TASK PROMPT
Every line of the listing should be transcribed exactly, with nothing left out.

──────── DATA RECORDS ────────

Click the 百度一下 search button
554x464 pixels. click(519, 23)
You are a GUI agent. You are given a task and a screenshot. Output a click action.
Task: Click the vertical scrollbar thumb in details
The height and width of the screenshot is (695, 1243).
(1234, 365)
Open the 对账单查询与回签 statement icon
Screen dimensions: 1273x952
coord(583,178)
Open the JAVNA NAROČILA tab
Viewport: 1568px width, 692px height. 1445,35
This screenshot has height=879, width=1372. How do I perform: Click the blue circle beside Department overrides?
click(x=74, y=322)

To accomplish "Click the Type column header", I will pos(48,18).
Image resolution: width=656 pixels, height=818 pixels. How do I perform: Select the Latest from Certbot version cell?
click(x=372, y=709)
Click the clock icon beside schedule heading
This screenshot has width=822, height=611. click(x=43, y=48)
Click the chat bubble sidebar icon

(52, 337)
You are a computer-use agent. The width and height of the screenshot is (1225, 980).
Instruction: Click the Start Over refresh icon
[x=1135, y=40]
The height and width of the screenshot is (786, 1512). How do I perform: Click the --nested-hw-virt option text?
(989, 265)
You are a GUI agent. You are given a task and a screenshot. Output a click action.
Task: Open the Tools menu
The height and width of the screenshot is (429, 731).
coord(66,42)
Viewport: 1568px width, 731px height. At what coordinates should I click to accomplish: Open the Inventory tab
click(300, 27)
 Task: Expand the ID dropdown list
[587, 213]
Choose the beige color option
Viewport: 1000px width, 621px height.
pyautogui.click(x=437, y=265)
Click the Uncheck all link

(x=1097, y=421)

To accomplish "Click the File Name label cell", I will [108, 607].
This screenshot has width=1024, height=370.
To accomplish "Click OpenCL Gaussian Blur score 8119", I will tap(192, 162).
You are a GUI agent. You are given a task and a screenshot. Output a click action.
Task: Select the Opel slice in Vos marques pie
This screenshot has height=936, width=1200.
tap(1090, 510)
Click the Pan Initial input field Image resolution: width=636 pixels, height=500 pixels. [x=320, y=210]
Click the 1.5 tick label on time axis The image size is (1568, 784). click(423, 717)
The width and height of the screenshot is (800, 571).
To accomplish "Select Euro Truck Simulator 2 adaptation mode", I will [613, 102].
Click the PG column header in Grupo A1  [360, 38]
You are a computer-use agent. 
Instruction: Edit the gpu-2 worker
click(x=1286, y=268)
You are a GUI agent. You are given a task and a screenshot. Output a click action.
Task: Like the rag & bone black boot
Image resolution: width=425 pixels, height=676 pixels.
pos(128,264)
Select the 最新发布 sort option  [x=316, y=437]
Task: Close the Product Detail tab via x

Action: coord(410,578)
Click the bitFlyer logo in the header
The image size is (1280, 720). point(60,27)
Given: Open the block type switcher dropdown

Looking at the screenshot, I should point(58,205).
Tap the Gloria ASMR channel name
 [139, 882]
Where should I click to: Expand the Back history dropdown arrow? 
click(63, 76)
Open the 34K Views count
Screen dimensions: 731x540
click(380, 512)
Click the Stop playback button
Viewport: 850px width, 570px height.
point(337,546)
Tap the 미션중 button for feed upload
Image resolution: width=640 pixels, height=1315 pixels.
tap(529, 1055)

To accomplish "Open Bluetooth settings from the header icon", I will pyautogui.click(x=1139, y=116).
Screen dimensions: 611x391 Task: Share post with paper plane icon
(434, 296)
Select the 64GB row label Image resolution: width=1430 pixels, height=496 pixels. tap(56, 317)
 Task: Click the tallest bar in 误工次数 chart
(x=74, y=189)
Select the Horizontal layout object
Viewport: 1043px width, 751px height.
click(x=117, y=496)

────────

FINISHED TASK
Click the 百度一下 search button
554x464 pixels. click(519, 23)
You are a GUI agent. You are given a task and a screenshot. Output a click action.
Task: Click the vertical scrollbar thumb in details
The height and width of the screenshot is (695, 1243).
(1234, 365)
Open the 对账单查询与回签 statement icon
Screen dimensions: 1273x952
coord(583,178)
Open the JAVNA NAROČILA tab
Viewport: 1568px width, 692px height. 1445,35
This screenshot has height=879, width=1372. How do I perform: Click the blue circle beside Department overrides?
click(x=74, y=322)

To accomplish "Click the Type column header", I will pos(48,18).
Image resolution: width=656 pixels, height=818 pixels. How do I perform: Select the Latest from Certbot version cell?
click(x=372, y=709)
Click the clock icon beside schedule heading
This screenshot has width=822, height=611. click(x=43, y=48)
Click the chat bubble sidebar icon

(52, 337)
You are a computer-use agent. The width and height of the screenshot is (1225, 980).
Instruction: Click the Start Over refresh icon
[x=1135, y=40]
The height and width of the screenshot is (786, 1512). How do I perform: Click the --nested-hw-virt option text?
(989, 265)
You are a GUI agent. You are given a task and a screenshot. Output a click action.
Task: Open the Tools menu
The height and width of the screenshot is (429, 731).
coord(66,42)
Viewport: 1568px width, 731px height. At what coordinates should I click to accomplish: Open the Inventory tab
click(300, 27)
 Task: Expand the ID dropdown list
[587, 213]
Choose the beige color option
Viewport: 1000px width, 621px height.
pyautogui.click(x=437, y=265)
Click the Uncheck all link

(x=1097, y=421)

To accomplish "Click the File Name label cell", I will [108, 607].
This screenshot has width=1024, height=370.
To accomplish "Click OpenCL Gaussian Blur score 8119", I will tap(192, 162).
You are a GUI agent. You are given a task and a screenshot. Output a click action.
Task: Select the Opel slice in Vos marques pie
This screenshot has height=936, width=1200.
tap(1090, 510)
Click the Pan Initial input field Image resolution: width=636 pixels, height=500 pixels. [x=320, y=210]
Click the 1.5 tick label on time axis The image size is (1568, 784). click(423, 717)
The width and height of the screenshot is (800, 571).
To accomplish "Select Euro Truck Simulator 2 adaptation mode", I will [613, 102].
Click the PG column header in Grupo A1  [360, 38]
You are a computer-use agent. 
Instruction: Edit the gpu-2 worker
click(x=1286, y=268)
You are a GUI agent. You are given a task and a screenshot. Output a click action.
Task: Like the rag & bone black boot
Image resolution: width=425 pixels, height=676 pixels.
pos(128,264)
Select the 最新发布 sort option  [x=316, y=437]
Task: Close the Product Detail tab via x

Action: coord(410,578)
Click the bitFlyer logo in the header
The image size is (1280, 720). point(60,27)
Given: Open the block type switcher dropdown

Looking at the screenshot, I should point(58,205).
Tap the Gloria ASMR channel name
 [139, 882]
Where should I click to: Expand the Back history dropdown arrow? 
click(63, 76)
Open the 34K Views count
Screen dimensions: 731x540
click(380, 512)
Click the Stop playback button
Viewport: 850px width, 570px height.
point(337,546)
Tap the 미션중 button for feed upload
Image resolution: width=640 pixels, height=1315 pixels.
tap(529, 1055)

To accomplish "Open Bluetooth settings from the header icon", I will pyautogui.click(x=1139, y=116).
Screen dimensions: 611x391 Task: Share post with paper plane icon
(434, 296)
Select the 64GB row label Image resolution: width=1430 pixels, height=496 pixels. tap(56, 317)
 Task: Click the tallest bar in 误工次数 chart
(x=74, y=189)
Select the Horizontal layout object
Viewport: 1043px width, 751px height.
click(x=117, y=496)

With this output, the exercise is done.